Provided records:

%%

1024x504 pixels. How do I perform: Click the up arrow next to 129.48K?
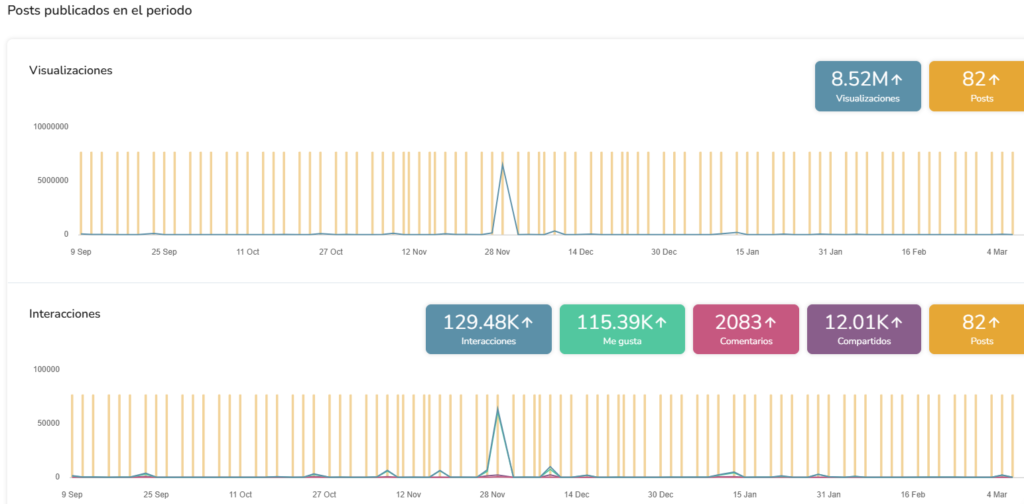click(x=527, y=323)
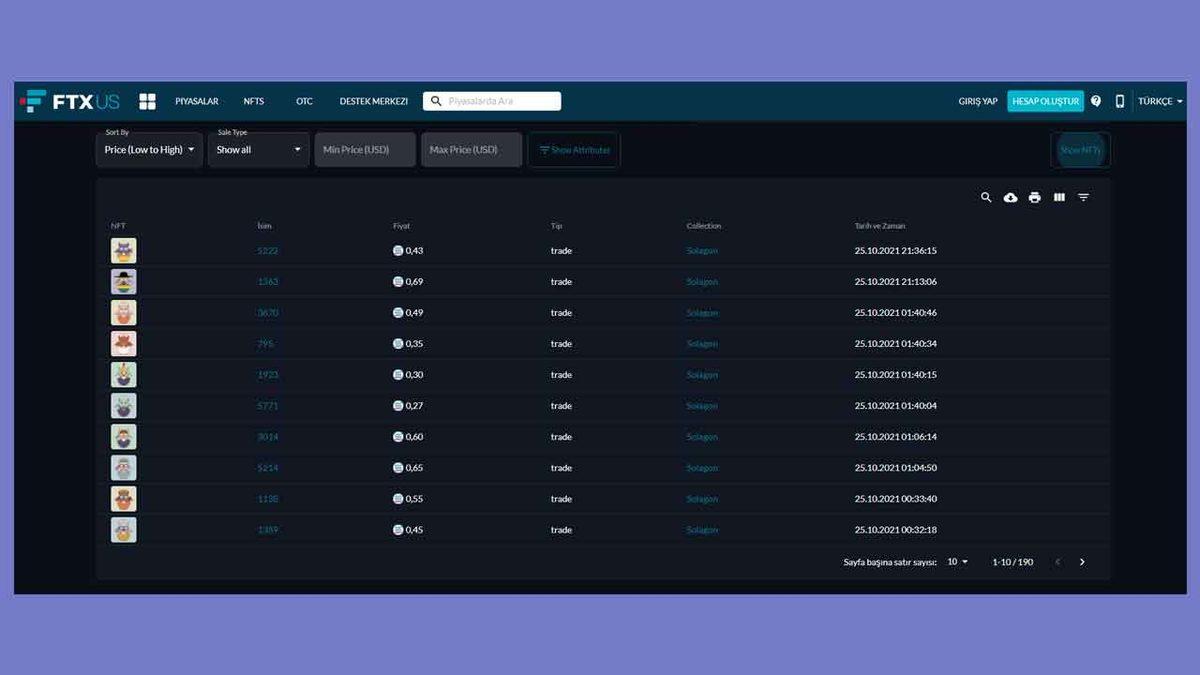Click the mobile phone app icon
1200x675 pixels.
coord(1120,101)
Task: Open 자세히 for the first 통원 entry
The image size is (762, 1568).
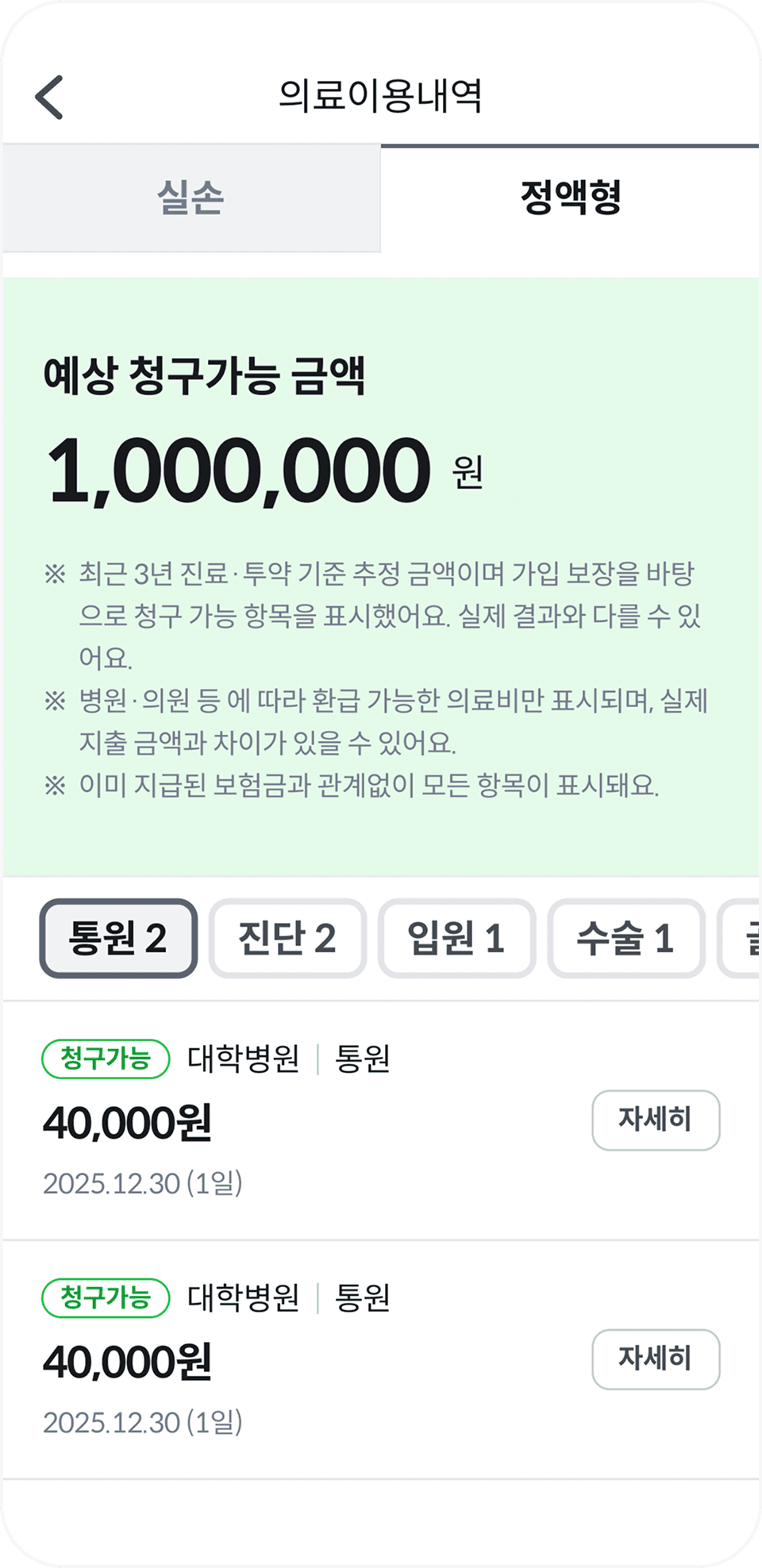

%%

Directions: Leave the images out as you retype each line of the material exactly.

Answer to the problem:
1024x504 pixels. How do I perform: Click the up arrow next to 129.48K?
click(x=527, y=323)
Click the mobile phone app icon
1200x675 pixels.
coord(1120,101)
Task: Open 자세히 for the first 통원 entry
The image size is (762, 1568).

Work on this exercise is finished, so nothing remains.